Does Long-Term Care Insurance Cover Costs in a CCRC?

This question comes up frequently, and I’ve been getting it more often lately. Although I’ve written about this topic before, here is a concise, up-to-date overview of how long-term care insurance (LTCI) works if you live in a continuing care retirement community (CCRC), also known as a life plan community.

The short answer…

Generally, if you move to a CCRC you can use your long-term care insurance. Most LTCI policies trigger benefits when the insured cannot perform a specified number of activities of daily living (ADLs) — typically two or three — without assistance, as defined in the policy. That eligibility standard does not change because you live in a CCRC.

If you become unable to perform the required ADLs while living in a CCRC, you or your designated legal proxy would file a claim with your LTCI carrier. There are, however, important caveats that depend on the type of LTCI you hold and the type of CCRC residency contract you signed. Understanding those distinctions will help you know what to expect.

Types of long-term care insurance policies

LTCI policies generally fall into two categories: reimbursement policies and cash indemnity policies.
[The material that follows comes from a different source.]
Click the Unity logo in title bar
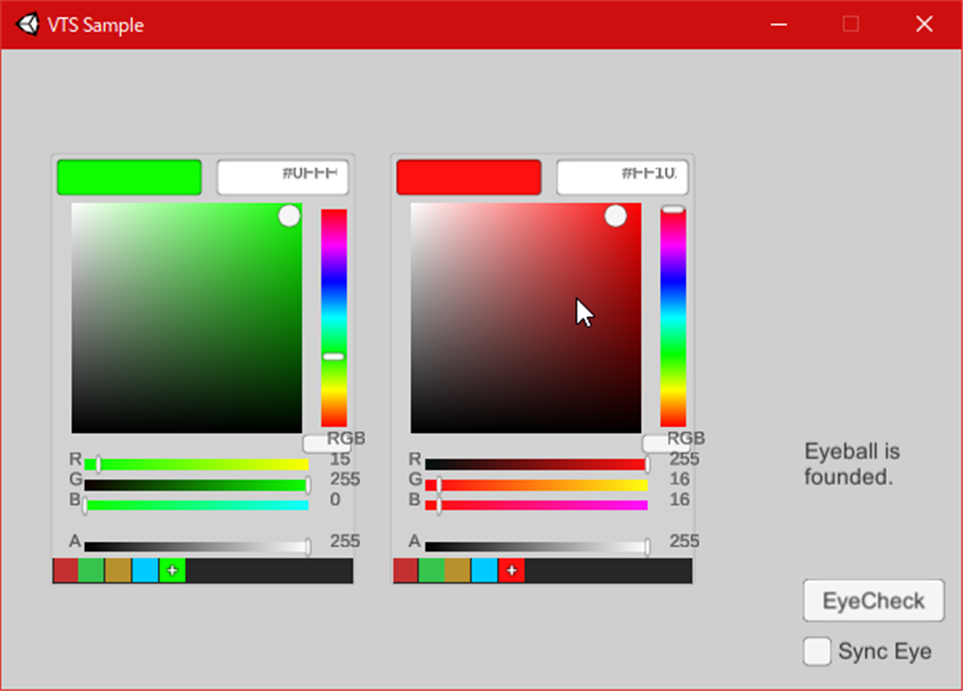963x691 pixels. (28, 24)
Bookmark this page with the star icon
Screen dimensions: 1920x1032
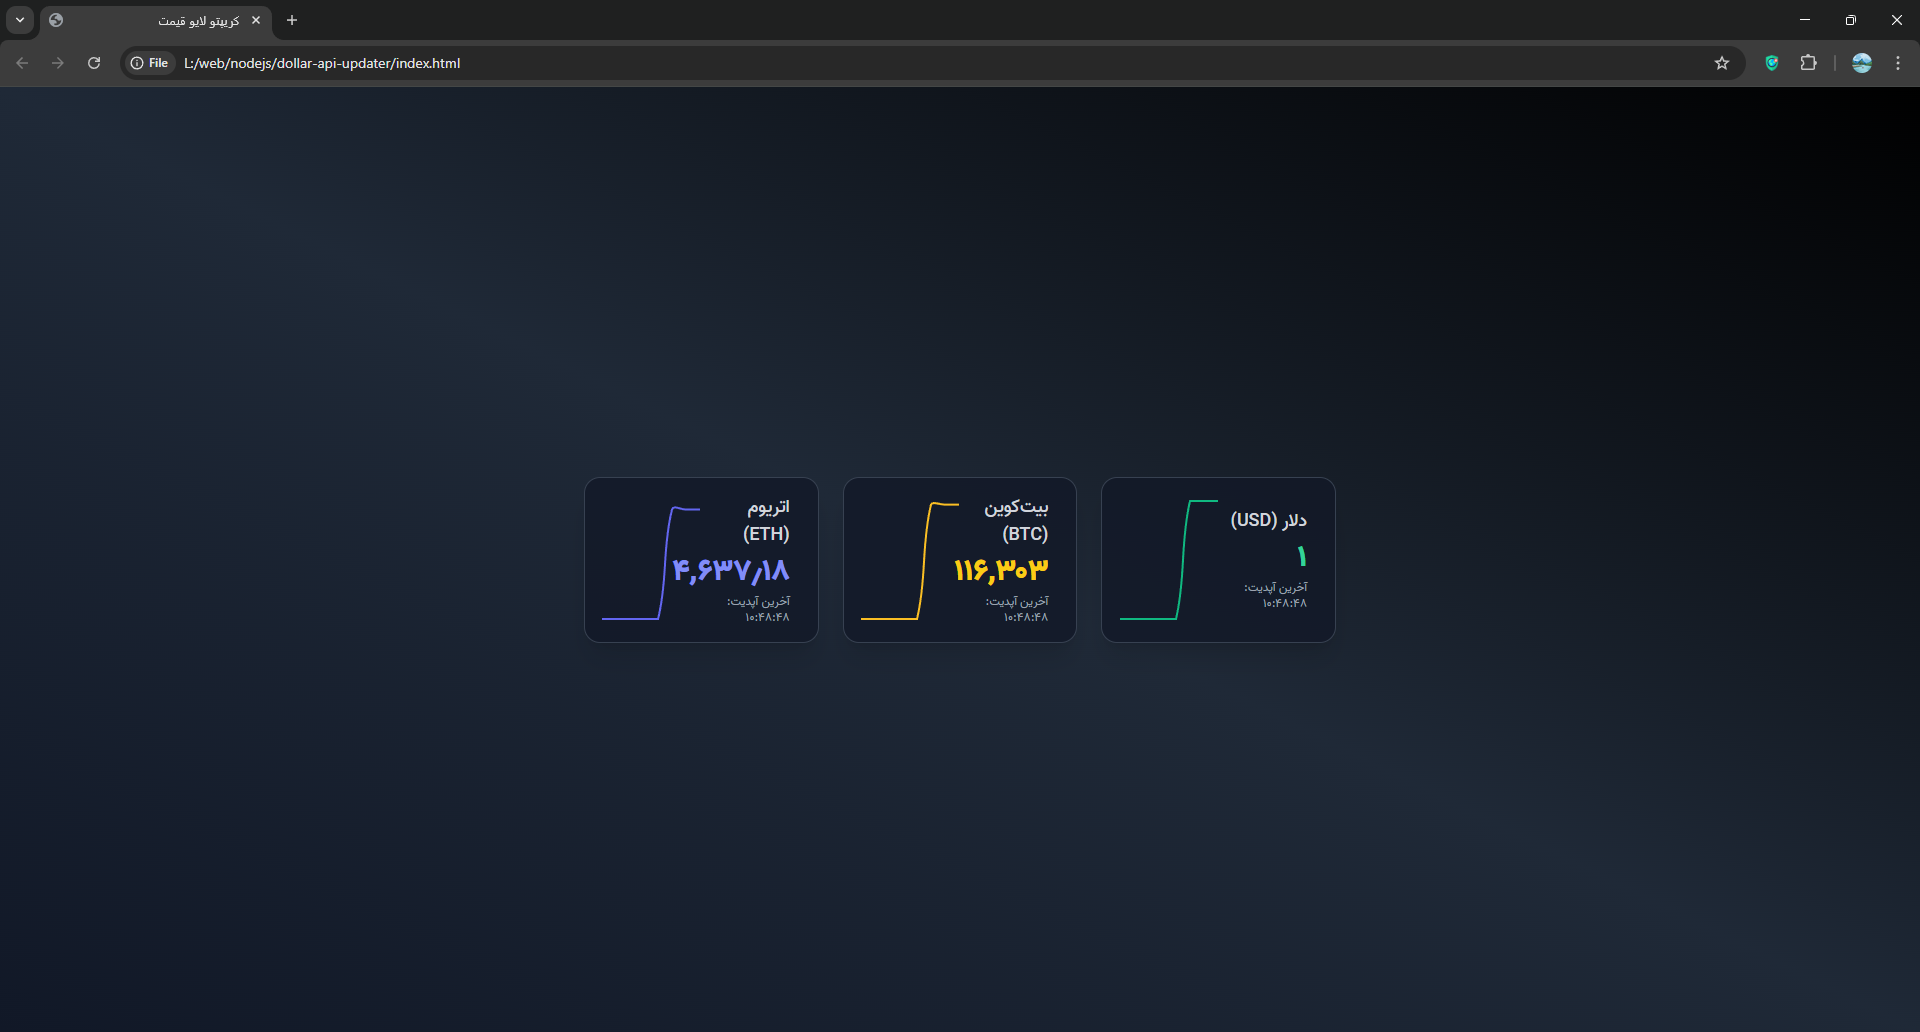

Reimbursement policies are the most common today, though some insurers still offer cash indemnity plans.

Reimbursement LTCI policies

A reimbursement policy pays up to your daily or monthly benefit limit for actual care costs. For example, if your monthly care costs are $7,000 and your policy pays $5,000 per month, the insurer reimburses $5,000. If your bill is $4,000 that month, the insurer reimburses $4,000 and the remaining portion of your benefit pool typically stays available for future use.

With reimbursement coverage, you or the care provider must submit receipts and bills to the insurer so they can determine the appropriate reimbursement amount.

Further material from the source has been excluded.